REQUIRED ACTION:
Quote all of the data below exactly, please.

Start of DATA

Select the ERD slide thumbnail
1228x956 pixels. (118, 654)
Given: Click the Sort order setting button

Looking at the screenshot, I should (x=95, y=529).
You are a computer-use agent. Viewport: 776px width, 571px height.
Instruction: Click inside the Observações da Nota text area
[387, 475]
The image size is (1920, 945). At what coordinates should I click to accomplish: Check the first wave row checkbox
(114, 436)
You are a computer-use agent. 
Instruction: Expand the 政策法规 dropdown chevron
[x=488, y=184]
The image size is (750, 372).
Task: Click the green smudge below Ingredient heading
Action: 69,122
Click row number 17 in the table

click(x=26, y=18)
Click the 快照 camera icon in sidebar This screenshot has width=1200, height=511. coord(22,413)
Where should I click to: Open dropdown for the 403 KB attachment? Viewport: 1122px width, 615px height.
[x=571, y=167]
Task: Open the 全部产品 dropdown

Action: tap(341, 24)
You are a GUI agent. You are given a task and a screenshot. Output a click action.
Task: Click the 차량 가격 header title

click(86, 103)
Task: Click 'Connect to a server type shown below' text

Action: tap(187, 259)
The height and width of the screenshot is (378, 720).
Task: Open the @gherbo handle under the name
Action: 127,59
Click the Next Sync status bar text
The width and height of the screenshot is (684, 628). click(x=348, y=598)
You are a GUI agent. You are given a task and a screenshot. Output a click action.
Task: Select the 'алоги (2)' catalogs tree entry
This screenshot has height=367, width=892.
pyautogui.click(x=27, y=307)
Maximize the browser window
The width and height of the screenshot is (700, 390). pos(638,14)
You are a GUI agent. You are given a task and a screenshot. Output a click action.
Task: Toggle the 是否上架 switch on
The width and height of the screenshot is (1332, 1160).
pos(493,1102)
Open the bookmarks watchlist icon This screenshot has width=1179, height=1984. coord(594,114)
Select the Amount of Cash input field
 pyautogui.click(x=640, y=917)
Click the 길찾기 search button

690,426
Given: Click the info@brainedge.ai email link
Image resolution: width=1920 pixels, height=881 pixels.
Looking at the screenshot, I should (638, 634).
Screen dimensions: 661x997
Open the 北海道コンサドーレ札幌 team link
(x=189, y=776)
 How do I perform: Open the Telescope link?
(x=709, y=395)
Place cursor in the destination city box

End of DATA

TASK RESPONSE:
Select the ERD slide thumbnail
1228x956 pixels. (118, 654)
Given: Click the Sort order setting button

Looking at the screenshot, I should (x=95, y=529).
You are a computer-use agent. Viewport: 776px width, 571px height.
Instruction: Click inside the Observações da Nota text area
[387, 475]
The image size is (1920, 945). At what coordinates should I click to accomplish: Check the first wave row checkbox
(114, 436)
You are a computer-use agent. 
Instruction: Expand the 政策法规 dropdown chevron
[x=488, y=184]
The image size is (750, 372).
Task: Click the green smudge below Ingredient heading
Action: 69,122
Click row number 17 in the table

click(x=26, y=18)
Click the 快照 camera icon in sidebar This screenshot has width=1200, height=511. coord(22,413)
Where should I click to: Open dropdown for the 403 KB attachment? Viewport: 1122px width, 615px height.
[x=571, y=167]
Task: Open the 全部产品 dropdown

Action: tap(341, 24)
You are a GUI agent. You are given a task and a screenshot. Output a click action.
Task: Click the 차량 가격 header title

click(86, 103)
Task: Click 'Connect to a server type shown below' text

Action: tap(187, 259)
The height and width of the screenshot is (378, 720).
Task: Open the @gherbo handle under the name
Action: 127,59
Click the Next Sync status bar text
The width and height of the screenshot is (684, 628). click(x=348, y=598)
You are a GUI agent. You are given a task and a screenshot. Output a click action.
Task: Select the 'алоги (2)' catalogs tree entry
This screenshot has height=367, width=892.
pyautogui.click(x=27, y=307)
Maximize the browser window
The width and height of the screenshot is (700, 390). pos(638,14)
You are a GUI agent. You are given a task and a screenshot. Output a click action.
Task: Toggle the 是否上架 switch on
The width and height of the screenshot is (1332, 1160).
pos(493,1102)
Open the bookmarks watchlist icon This screenshot has width=1179, height=1984. coord(594,114)
Select the Amount of Cash input field
 pyautogui.click(x=640, y=917)
Click the 길찾기 search button

690,426
Given: Click the info@brainedge.ai email link
Image resolution: width=1920 pixels, height=881 pixels.
Looking at the screenshot, I should (638, 634).
Screen dimensions: 661x997
Open the 北海道コンサドーレ札幌 team link
(x=189, y=776)
 How do I perform: Open the Telescope link?
(x=709, y=395)
Place cursor in the destination city box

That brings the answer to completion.